-- start of Record list --

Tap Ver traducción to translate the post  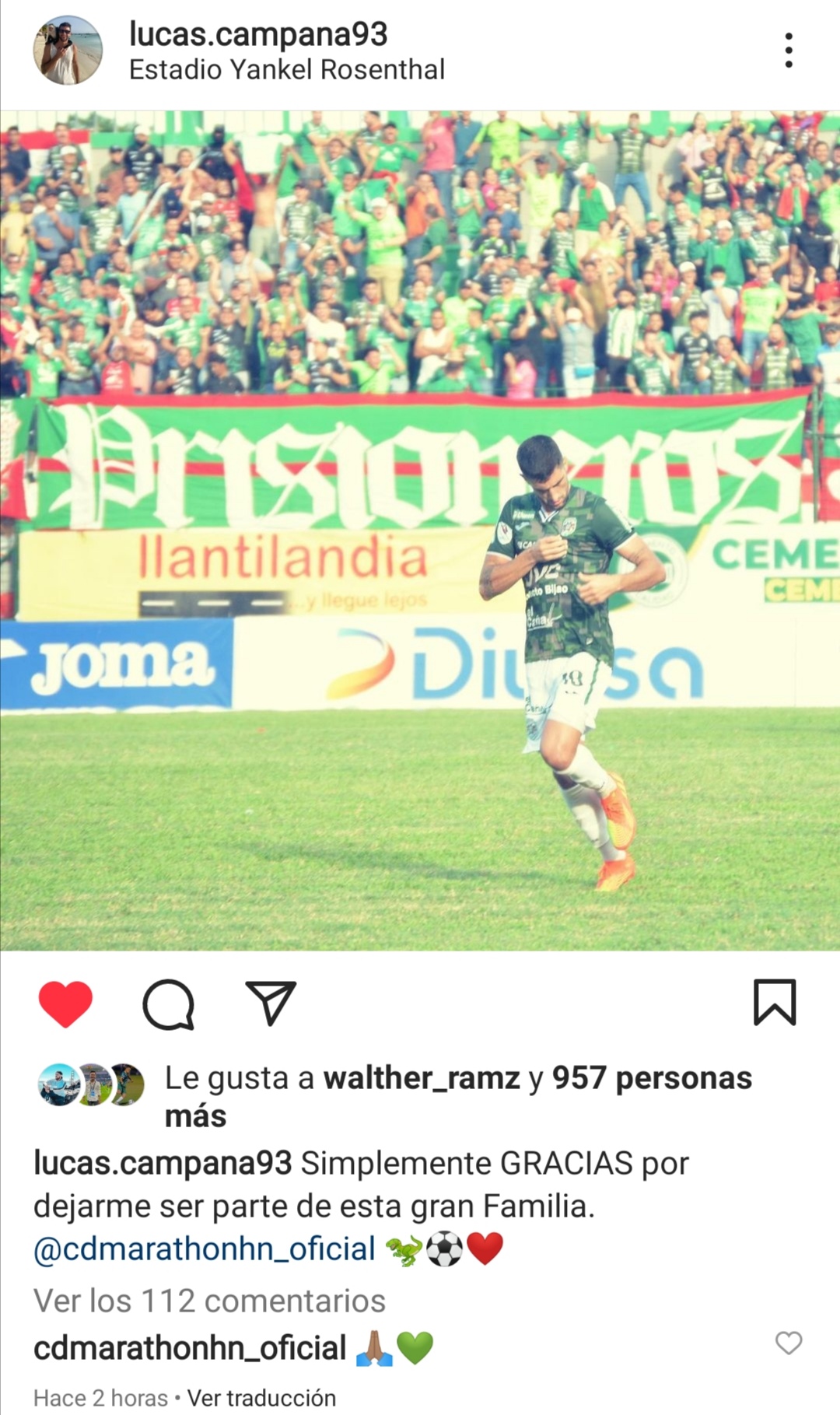(x=261, y=1398)
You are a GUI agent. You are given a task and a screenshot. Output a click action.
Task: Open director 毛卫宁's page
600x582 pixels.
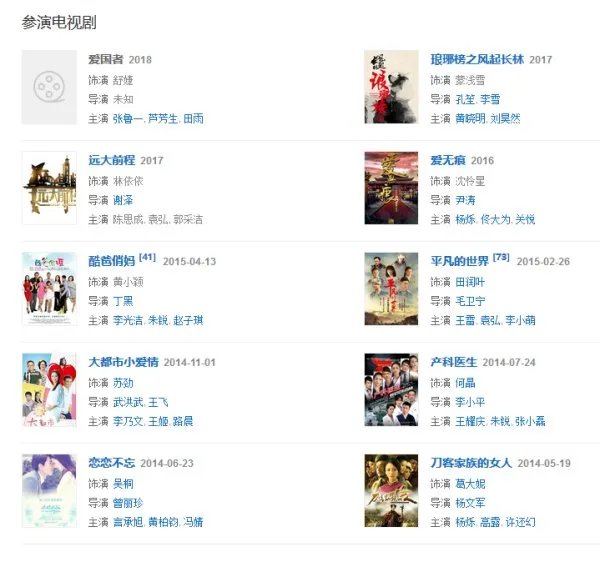click(x=471, y=301)
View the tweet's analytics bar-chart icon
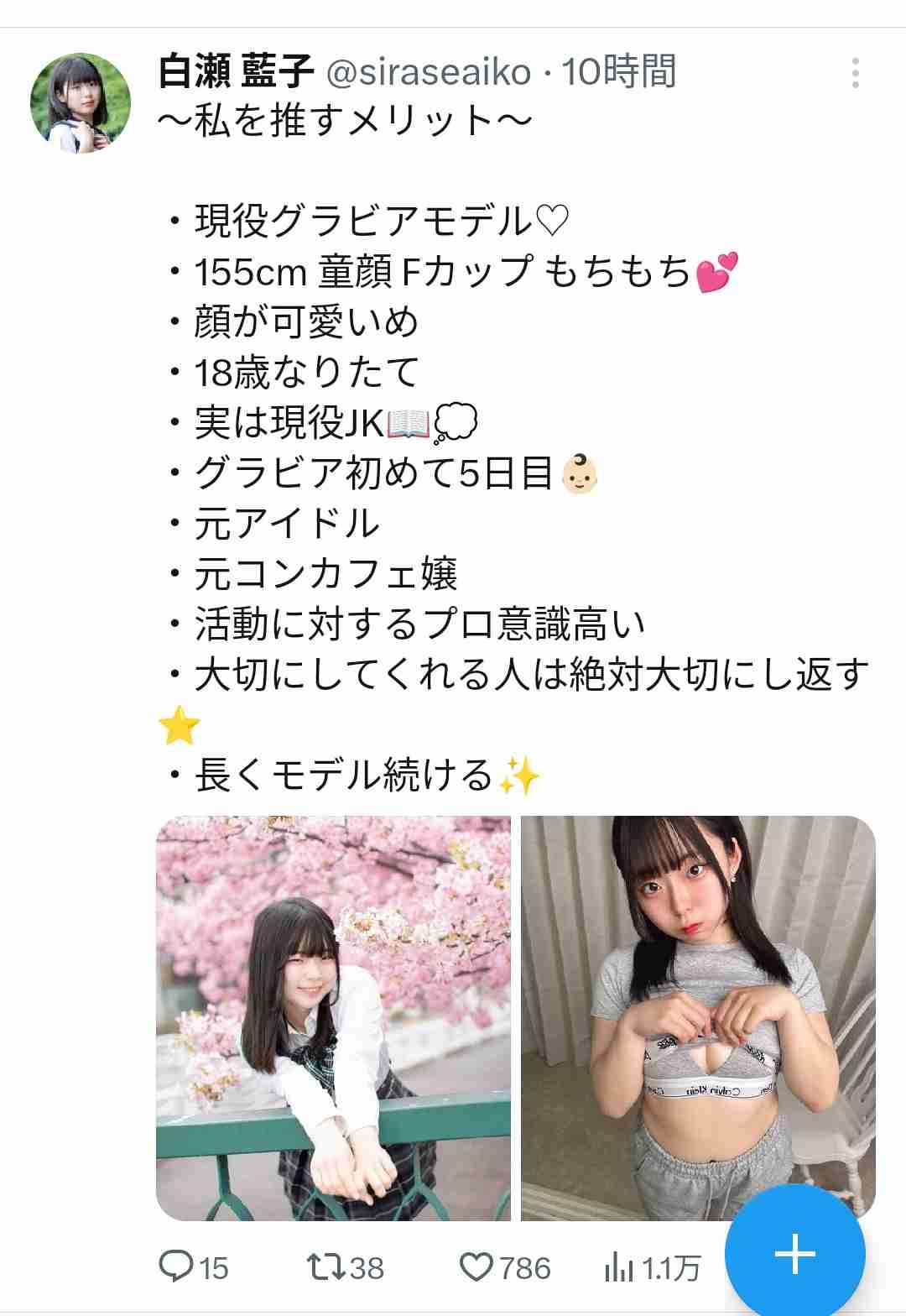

-- end of Record list --

= Problem details =
Duplicate the listing word for word, from the line containing "You are a GUI" through the end of the listing, and leave the pictures out.

= Response for this exercise =
You are a GUI agent. You are given a task and a screenshot. Output a click action.
Task: Open director 毛卫宁's page
600x582 pixels.
click(x=471, y=301)
View the tweet's analytics bar-chart icon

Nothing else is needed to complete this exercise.